Nothing occurred to spur her to action.
But that bit of fuse continued to smolder. To crave and yearn.
She tossed and turned. Events of the past week played over and over in her mind.
The flash of Tavish’s rifle.
Gone.
The clutch of his palm at her waist in the water.
“Isla . . .”
The faint, feather-touch of his lips.
She wanted to wrench open the shutters, toss up the sash, and scream into the summer night.
Argh!
She drummed her feet against the mattress, instead.
This simply wouldn’t do.
With an exasperated huff, she tossed off the counterpane and drew on her dressing gown. Slipping out her door, she glided on bare feet down the hall and up the stairs.
The vacant bedroom beside Tavish’s was just as quiet as it had been the first night of the house party.
This was as near to him as she dared come. To sit in the room beside his—a wall firmly between them—and whisper her goodbyes.
It would have to be enough.
She closed the door behind her with a softsnick.
Directly opposite the door, the window stood with shutters open, light from the full moon flooding the room.
A four-poster bed rested to the left, curtains tied back and counterpane neatly pressed. It was a sizable piece of furniture—thick, rectangular bedposts supporting a heavy wooden canopy. The sort of furniture at home during the reign of the Stewarts.
To the right sat a marble fireplace with a clock ticking the hour on the mantelpiece. A painting hung on the wall above—the wall that separated Tavish’s bedroom from this one.
Was he lying in bed there, thinking of her? Wishing for a few last words, but unwilling to risk it?
As she stepped farther into the room, the ghostly shadow of her reflection flickered in a mirror to the right of the window. Her eyes appearedhuge, wide and apprehensive. A glance out the window revealed the kitchen garden and the lake in the distance, bathed in moonlight.
She felt him even before he turned the door handle.
Staring into the mirror, she watched Tavish close the door and lean against it. An echo of her position that first night of the house party, when his note had summoned her here.
Ah.
So he had been lying awake, too.
Slowly, she turned around.
The sight of him clubbed her senses.
Tall and broad, of course. That same cleft in his chin. The same pillow lips. The same eyes gleaming in the low light.

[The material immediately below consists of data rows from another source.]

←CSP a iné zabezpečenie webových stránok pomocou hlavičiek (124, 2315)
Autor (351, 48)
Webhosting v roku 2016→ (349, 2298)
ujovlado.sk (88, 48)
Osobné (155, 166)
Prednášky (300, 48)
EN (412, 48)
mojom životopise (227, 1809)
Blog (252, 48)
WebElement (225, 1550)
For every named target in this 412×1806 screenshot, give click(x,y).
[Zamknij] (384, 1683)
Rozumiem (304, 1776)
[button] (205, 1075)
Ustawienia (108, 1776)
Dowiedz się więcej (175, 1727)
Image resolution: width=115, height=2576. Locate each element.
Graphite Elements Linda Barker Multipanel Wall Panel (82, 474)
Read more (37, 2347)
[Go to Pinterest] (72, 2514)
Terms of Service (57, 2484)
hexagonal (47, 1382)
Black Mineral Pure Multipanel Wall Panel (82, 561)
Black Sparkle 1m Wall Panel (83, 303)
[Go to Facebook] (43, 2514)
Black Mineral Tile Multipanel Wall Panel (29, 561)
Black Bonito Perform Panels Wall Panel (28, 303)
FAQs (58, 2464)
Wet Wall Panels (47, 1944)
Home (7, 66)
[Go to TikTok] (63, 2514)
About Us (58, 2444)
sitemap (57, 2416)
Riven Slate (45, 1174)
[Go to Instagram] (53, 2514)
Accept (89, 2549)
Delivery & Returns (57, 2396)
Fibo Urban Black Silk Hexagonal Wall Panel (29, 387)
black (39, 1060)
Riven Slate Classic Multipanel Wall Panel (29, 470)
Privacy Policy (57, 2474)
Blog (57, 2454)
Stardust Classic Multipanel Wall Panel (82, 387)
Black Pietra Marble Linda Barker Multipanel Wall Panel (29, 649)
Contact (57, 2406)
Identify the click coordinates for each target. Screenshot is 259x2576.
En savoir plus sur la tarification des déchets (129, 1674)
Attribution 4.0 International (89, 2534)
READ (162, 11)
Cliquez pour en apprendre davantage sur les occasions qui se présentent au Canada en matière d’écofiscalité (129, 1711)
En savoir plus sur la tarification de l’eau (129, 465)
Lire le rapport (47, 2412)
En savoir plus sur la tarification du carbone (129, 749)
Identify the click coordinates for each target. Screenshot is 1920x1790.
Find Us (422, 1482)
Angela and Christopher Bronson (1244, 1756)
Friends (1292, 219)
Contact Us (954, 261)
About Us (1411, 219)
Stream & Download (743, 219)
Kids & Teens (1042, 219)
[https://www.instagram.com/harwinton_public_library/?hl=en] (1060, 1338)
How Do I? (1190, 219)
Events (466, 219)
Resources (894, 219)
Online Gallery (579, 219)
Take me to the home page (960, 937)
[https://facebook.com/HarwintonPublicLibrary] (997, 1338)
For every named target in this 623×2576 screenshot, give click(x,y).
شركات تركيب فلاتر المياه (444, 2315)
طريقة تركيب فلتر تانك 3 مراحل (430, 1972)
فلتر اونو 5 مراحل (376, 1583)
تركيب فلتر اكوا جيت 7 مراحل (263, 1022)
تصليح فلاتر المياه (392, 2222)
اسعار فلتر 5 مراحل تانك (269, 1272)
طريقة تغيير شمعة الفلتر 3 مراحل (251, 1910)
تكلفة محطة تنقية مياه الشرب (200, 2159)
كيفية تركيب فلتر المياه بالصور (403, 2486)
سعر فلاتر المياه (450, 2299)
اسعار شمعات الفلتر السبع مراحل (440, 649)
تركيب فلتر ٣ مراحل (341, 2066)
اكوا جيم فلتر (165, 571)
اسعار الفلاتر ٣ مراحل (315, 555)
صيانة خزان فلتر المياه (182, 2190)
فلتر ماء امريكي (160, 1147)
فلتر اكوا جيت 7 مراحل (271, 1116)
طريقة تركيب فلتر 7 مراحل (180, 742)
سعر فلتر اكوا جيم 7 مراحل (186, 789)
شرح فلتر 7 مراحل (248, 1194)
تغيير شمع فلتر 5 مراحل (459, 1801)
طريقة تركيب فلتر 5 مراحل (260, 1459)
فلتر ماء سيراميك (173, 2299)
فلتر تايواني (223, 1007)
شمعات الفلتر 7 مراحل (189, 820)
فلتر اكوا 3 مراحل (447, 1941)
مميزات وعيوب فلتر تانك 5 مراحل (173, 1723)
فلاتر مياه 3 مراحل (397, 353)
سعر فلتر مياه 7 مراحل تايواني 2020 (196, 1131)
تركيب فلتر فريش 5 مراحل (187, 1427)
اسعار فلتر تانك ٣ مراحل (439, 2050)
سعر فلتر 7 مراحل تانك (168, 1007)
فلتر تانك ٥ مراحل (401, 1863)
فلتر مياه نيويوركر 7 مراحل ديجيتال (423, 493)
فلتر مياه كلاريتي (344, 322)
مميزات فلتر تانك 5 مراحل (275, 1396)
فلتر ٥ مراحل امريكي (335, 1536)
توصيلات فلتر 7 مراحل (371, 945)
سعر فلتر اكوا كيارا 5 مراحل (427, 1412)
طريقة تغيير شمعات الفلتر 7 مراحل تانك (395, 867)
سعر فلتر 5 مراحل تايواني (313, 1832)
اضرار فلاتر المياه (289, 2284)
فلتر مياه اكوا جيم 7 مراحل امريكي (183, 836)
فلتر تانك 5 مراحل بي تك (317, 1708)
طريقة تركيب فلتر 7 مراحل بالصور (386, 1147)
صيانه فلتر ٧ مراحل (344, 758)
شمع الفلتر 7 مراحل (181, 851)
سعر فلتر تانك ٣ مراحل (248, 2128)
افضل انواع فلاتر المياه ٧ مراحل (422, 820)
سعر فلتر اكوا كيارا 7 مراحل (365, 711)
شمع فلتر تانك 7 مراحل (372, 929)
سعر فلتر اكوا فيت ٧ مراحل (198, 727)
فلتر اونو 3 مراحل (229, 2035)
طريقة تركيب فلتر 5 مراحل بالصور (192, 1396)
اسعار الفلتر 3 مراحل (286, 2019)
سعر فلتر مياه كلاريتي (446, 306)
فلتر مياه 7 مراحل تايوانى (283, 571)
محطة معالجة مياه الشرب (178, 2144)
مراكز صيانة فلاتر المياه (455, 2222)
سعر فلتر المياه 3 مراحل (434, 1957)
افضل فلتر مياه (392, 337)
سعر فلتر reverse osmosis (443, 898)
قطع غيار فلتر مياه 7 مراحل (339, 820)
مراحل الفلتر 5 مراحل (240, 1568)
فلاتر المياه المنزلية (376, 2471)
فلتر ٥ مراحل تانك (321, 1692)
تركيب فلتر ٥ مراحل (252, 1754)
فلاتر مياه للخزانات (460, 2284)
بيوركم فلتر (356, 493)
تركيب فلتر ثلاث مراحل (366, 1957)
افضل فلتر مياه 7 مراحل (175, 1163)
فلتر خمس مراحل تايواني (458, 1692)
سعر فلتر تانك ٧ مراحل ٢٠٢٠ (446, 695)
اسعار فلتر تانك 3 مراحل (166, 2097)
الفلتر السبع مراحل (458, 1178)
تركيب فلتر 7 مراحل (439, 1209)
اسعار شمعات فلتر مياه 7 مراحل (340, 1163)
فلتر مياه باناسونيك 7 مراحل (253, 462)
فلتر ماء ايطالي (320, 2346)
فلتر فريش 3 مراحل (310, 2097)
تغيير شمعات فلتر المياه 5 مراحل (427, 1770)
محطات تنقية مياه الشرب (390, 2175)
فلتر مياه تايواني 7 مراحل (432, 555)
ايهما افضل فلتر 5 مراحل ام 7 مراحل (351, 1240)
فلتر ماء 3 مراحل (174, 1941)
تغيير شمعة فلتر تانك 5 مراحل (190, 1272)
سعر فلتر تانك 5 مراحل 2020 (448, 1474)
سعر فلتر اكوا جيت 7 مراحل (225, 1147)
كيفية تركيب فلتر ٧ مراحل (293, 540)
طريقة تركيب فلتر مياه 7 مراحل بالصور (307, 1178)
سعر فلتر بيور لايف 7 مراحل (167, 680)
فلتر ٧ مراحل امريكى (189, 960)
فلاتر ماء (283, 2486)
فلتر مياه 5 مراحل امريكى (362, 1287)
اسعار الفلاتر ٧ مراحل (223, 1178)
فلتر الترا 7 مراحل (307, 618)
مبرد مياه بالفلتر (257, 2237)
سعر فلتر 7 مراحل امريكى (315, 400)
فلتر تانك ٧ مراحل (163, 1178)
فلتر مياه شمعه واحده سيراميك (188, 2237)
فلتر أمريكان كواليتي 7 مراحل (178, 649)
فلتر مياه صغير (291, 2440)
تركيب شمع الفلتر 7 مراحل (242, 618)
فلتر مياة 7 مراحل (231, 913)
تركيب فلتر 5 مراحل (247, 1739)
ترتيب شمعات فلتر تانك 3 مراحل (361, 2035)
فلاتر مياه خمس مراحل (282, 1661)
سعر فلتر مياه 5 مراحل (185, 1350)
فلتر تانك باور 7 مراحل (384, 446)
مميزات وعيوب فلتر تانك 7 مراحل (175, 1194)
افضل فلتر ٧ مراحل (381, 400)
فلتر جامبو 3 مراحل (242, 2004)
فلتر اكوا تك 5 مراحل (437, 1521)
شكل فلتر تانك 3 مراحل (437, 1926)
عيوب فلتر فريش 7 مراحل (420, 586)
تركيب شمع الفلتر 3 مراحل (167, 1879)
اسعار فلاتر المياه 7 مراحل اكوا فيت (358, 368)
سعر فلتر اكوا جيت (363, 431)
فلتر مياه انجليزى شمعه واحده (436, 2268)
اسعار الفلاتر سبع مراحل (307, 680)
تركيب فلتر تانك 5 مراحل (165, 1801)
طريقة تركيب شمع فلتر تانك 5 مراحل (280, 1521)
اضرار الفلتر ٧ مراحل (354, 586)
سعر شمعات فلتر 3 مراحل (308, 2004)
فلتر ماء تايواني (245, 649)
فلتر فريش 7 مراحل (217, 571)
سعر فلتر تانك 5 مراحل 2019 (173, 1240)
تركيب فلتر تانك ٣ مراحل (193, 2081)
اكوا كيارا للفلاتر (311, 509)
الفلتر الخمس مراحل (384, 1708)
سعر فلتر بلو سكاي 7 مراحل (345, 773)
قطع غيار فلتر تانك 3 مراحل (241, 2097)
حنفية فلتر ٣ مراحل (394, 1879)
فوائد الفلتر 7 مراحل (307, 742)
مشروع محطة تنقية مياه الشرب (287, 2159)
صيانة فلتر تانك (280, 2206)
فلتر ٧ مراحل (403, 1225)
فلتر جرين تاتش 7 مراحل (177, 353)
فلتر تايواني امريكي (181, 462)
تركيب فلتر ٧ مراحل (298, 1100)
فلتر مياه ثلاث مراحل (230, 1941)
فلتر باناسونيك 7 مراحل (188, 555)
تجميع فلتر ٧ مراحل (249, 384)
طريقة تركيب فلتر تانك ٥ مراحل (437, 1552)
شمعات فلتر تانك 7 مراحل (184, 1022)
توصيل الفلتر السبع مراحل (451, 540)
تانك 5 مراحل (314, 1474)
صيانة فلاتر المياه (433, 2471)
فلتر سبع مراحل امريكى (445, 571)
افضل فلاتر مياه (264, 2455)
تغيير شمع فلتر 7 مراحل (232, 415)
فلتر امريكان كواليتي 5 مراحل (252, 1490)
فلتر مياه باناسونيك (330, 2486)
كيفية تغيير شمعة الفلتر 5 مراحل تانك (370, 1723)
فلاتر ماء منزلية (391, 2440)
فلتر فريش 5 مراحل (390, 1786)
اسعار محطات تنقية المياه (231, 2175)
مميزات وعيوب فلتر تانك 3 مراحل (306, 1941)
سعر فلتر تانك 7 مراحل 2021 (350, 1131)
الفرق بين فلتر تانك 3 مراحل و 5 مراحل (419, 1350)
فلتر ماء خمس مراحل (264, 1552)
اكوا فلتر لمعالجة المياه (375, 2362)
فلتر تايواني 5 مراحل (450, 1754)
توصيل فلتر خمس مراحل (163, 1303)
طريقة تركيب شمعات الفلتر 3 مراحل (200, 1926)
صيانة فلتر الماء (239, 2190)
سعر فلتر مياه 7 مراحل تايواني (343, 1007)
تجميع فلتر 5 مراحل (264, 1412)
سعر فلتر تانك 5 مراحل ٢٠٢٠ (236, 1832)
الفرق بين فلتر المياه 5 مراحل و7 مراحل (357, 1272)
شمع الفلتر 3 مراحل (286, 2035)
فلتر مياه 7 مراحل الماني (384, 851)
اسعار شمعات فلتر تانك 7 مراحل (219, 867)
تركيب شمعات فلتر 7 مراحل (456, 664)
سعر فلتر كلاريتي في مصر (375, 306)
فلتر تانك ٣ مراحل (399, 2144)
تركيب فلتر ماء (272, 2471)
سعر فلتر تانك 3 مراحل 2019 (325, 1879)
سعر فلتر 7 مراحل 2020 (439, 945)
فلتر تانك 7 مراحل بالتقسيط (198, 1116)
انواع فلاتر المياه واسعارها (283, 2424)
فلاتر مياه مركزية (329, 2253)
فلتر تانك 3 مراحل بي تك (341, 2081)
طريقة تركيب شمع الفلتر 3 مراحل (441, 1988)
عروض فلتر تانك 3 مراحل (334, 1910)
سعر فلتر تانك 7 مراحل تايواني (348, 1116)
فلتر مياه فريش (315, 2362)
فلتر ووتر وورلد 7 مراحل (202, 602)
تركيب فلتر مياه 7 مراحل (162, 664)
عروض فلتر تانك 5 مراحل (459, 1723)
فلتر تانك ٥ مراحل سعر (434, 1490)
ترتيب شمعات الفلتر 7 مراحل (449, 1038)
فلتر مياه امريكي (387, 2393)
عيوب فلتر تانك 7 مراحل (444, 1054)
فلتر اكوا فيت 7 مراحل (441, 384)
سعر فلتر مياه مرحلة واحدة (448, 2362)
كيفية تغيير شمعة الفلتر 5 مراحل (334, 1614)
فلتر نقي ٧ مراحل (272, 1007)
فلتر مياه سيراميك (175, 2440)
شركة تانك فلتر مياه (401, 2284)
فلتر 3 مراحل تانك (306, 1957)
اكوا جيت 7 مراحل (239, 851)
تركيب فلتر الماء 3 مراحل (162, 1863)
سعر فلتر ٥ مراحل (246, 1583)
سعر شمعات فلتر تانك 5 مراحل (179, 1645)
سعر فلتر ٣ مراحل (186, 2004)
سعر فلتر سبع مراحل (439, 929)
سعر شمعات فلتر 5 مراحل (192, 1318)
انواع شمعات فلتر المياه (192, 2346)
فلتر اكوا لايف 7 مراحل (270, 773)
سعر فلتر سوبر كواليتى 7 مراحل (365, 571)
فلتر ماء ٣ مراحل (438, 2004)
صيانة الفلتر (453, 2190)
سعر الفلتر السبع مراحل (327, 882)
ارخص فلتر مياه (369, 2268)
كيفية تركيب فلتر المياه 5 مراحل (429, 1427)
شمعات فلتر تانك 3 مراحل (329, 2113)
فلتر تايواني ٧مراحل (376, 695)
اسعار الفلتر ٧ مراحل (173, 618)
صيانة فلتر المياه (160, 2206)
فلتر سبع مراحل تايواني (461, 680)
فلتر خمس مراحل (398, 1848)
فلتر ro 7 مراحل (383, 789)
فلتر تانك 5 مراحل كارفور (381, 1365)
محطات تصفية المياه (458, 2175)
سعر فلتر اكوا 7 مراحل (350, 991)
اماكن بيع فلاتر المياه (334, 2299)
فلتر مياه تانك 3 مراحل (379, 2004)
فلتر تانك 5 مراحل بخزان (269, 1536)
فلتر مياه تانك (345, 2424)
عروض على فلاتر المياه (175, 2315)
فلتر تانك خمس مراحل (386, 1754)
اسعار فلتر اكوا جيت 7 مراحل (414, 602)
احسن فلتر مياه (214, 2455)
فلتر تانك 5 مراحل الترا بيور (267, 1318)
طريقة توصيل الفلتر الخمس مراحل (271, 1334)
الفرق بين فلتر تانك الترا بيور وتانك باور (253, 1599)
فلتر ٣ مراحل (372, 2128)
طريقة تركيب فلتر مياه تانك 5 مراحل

But tonight, his auburn hair was tousled, as if he had been tugging at it. His clothing was in a similar state of disarray. He wore only breeches, braces loose and dangling to his knees, and a shirt—tucked but unbuttoned and sagging open to mid-chest. Like herself, he was barefoot. Even in the low light, she could see the column of his throat and the line where his neckcloth always sat, separating the tan of his neck from the lighter skin below.